== What you need to do ==
Find the string "handle" in the data, and copy out each line that has it.

START Supplied records

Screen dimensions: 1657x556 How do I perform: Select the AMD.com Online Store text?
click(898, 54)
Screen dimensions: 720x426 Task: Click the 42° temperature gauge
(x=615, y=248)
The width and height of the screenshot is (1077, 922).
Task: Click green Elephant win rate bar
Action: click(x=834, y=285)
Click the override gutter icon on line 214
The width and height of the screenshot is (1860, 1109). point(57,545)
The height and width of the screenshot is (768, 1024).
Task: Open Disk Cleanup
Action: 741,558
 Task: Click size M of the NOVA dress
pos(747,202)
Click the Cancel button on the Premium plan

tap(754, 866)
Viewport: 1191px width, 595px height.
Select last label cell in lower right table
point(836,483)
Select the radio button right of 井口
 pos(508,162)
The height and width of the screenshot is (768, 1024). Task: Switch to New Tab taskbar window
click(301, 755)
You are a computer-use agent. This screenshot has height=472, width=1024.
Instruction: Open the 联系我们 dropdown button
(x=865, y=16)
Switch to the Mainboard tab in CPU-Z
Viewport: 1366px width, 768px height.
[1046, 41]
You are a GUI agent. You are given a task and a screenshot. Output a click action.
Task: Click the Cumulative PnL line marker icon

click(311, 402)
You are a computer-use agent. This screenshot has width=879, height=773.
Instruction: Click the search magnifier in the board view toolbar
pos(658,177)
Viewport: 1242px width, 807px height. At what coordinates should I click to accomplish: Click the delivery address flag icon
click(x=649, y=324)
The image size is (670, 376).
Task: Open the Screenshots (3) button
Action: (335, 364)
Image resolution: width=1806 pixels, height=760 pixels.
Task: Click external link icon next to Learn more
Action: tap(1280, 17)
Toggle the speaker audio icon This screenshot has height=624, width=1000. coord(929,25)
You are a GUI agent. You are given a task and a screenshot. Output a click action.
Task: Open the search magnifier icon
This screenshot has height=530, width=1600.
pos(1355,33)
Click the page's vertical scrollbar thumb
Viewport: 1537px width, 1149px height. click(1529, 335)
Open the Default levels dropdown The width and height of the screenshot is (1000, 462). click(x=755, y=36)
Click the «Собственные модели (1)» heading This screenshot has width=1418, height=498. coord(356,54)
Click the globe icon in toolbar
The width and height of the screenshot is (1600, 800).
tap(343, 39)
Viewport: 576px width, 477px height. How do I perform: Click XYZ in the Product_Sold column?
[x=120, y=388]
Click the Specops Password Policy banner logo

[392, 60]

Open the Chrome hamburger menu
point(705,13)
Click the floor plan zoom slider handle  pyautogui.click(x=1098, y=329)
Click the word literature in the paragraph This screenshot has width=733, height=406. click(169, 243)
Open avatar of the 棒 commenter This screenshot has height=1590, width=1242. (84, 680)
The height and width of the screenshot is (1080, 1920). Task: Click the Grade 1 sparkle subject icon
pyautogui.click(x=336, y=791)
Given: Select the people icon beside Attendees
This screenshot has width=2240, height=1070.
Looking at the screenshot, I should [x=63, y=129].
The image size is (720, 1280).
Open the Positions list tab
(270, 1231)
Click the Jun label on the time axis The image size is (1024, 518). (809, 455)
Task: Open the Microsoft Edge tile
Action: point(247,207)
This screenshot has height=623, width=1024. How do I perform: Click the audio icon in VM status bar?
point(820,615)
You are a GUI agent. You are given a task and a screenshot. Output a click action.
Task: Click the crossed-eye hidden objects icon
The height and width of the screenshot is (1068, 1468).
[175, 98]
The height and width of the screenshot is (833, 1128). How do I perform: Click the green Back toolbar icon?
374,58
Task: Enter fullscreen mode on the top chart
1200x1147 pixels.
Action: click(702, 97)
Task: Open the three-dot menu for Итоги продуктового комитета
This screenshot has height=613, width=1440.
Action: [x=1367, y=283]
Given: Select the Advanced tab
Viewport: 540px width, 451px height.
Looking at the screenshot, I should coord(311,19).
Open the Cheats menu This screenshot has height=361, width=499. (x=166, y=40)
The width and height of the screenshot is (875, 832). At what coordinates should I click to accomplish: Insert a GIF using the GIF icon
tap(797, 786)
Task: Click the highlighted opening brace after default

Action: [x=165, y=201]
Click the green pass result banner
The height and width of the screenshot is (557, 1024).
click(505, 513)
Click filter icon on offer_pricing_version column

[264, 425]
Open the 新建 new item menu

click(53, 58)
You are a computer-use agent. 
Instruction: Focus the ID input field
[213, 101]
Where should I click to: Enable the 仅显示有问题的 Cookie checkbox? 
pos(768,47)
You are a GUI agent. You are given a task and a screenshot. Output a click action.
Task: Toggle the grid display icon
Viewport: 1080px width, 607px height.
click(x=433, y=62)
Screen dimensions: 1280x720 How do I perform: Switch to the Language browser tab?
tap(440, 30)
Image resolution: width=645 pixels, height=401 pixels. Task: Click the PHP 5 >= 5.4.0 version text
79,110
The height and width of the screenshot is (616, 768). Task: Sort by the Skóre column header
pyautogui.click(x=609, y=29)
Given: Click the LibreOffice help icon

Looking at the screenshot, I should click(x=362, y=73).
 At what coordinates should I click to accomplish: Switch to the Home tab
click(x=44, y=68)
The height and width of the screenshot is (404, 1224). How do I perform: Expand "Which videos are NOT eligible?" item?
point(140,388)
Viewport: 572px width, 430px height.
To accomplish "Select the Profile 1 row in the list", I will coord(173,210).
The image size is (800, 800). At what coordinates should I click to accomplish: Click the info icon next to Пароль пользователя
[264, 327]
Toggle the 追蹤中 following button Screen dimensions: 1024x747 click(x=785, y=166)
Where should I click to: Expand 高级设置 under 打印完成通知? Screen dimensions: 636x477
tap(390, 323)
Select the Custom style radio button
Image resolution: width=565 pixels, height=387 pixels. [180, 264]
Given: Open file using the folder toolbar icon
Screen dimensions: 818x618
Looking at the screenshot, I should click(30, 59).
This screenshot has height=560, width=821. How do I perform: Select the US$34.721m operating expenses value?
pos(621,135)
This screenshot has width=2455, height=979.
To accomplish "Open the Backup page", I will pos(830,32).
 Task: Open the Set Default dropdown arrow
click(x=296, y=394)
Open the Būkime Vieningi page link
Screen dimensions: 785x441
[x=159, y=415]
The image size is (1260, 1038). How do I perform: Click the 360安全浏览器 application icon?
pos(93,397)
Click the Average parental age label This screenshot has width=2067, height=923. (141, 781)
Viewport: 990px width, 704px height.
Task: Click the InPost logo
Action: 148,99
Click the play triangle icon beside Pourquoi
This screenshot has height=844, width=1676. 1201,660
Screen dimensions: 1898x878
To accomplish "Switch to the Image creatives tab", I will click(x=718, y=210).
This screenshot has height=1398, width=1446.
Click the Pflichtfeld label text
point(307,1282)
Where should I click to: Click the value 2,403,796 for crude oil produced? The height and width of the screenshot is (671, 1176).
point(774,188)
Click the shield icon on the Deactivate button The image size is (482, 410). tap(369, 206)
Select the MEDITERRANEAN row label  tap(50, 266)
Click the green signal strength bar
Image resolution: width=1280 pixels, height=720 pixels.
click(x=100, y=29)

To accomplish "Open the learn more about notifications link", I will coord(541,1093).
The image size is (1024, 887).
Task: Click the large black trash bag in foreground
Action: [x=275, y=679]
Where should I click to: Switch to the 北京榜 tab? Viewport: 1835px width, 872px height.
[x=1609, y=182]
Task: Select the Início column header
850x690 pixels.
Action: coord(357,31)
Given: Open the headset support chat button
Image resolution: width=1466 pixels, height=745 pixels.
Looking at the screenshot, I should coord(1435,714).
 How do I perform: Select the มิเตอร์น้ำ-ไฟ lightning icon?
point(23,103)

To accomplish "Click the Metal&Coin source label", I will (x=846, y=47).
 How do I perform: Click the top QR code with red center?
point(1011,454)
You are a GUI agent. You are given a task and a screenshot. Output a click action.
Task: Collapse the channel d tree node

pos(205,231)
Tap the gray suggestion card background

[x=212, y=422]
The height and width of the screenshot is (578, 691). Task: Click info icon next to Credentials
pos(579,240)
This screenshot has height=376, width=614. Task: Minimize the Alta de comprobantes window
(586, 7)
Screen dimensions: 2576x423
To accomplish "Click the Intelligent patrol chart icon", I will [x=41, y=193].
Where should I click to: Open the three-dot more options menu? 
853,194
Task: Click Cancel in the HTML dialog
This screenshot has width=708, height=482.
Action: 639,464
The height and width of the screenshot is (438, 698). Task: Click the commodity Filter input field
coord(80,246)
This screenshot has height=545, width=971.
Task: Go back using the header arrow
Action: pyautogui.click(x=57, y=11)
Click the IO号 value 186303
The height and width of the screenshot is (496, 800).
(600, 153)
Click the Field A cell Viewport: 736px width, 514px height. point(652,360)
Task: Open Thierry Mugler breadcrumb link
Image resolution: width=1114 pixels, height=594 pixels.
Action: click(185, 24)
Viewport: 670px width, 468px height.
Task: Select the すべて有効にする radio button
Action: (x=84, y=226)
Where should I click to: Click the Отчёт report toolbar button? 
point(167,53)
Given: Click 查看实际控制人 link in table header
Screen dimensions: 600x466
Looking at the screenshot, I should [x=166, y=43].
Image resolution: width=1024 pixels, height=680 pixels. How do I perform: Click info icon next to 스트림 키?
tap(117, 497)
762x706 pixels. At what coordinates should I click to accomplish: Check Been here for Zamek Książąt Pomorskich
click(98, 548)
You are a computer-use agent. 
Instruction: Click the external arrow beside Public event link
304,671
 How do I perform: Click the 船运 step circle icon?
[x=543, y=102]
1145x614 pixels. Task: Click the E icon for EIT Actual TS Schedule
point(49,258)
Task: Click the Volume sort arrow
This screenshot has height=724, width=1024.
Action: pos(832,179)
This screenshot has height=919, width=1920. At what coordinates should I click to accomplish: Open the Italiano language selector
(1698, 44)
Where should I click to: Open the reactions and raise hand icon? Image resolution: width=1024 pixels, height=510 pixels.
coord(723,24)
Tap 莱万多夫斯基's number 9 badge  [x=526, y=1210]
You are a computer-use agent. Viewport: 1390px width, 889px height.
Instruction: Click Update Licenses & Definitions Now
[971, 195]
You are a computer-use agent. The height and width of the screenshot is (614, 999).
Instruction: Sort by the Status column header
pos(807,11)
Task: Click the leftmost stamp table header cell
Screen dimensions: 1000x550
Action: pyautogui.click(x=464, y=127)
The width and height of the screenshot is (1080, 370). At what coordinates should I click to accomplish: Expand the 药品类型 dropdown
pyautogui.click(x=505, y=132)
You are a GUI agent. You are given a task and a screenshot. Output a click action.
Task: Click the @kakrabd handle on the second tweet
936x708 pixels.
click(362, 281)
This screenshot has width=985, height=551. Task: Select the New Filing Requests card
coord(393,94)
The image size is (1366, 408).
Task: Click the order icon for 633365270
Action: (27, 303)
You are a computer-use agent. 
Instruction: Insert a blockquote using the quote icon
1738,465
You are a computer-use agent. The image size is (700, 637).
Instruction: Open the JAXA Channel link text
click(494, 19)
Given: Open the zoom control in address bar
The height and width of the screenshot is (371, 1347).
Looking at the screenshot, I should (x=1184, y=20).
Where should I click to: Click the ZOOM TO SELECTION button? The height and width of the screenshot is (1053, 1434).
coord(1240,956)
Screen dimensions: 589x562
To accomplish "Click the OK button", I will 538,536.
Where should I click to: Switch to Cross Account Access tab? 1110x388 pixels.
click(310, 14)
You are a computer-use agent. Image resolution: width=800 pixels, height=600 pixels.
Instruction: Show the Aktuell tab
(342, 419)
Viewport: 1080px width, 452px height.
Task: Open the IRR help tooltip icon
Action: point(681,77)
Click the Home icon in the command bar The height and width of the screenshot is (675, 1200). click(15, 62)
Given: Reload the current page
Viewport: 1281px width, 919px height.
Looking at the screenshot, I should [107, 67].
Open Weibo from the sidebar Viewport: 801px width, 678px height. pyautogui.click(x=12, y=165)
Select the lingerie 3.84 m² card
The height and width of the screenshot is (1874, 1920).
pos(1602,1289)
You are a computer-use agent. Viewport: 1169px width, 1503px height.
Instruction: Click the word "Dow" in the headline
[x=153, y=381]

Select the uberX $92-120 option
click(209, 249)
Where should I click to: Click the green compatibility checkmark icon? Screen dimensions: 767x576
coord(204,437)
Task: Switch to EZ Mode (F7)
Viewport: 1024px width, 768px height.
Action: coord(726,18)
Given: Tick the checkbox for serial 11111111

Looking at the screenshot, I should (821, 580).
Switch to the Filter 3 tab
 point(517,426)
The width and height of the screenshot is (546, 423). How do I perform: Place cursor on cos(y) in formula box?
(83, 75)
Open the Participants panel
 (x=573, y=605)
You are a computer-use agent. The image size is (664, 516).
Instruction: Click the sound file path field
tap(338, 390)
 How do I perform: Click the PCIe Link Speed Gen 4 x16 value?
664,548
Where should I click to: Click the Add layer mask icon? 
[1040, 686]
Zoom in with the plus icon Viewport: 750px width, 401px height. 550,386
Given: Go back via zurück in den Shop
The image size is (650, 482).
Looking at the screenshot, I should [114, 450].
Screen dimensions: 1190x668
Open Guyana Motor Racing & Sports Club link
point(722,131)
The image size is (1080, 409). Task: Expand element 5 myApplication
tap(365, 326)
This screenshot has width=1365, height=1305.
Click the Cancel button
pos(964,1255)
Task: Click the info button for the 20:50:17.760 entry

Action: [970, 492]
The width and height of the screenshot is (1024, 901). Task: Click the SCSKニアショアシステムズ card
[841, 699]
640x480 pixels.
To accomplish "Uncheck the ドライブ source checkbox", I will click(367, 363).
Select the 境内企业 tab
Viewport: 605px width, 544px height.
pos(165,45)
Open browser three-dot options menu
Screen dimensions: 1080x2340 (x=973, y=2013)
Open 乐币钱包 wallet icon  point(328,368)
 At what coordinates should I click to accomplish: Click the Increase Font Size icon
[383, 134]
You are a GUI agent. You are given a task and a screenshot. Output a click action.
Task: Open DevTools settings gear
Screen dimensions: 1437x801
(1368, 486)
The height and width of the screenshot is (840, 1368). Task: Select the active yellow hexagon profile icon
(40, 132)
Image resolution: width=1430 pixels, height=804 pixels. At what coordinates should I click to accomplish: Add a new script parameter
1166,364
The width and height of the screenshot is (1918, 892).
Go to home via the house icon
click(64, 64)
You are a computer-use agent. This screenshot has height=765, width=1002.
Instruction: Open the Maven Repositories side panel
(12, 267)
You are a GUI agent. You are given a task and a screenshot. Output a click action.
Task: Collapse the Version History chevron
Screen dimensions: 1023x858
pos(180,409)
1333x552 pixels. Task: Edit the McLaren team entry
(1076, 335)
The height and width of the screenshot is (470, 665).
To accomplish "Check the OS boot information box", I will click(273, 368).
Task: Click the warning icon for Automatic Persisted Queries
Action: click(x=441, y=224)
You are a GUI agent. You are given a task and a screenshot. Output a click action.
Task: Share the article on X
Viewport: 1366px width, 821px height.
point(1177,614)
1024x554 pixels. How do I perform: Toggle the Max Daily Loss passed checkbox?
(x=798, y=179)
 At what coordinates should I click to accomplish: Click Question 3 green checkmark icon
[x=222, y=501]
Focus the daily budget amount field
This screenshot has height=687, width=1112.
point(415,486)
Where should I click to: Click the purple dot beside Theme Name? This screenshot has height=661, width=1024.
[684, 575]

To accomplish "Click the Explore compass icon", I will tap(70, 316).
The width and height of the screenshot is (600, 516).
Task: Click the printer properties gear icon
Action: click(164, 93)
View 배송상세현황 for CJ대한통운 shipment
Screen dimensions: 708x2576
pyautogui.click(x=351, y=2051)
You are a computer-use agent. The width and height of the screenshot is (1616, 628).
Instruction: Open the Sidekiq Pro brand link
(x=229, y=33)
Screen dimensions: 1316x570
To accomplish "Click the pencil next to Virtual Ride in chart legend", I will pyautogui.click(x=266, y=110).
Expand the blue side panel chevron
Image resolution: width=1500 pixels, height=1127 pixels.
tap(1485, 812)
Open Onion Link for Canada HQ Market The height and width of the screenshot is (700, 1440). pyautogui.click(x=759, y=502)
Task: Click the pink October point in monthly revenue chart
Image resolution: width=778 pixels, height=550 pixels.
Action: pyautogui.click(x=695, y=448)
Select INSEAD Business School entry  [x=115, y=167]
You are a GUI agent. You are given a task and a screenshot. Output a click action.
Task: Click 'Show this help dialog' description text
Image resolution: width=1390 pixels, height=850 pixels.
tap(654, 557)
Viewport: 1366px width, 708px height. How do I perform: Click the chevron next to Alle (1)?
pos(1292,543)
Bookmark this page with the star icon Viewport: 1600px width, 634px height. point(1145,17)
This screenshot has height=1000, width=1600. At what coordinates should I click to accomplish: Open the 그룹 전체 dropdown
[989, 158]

END Supplied records

== Your response ==
Click the floor plan zoom slider handle  pyautogui.click(x=1098, y=329)
Task: Click the @kakrabd handle on the second tweet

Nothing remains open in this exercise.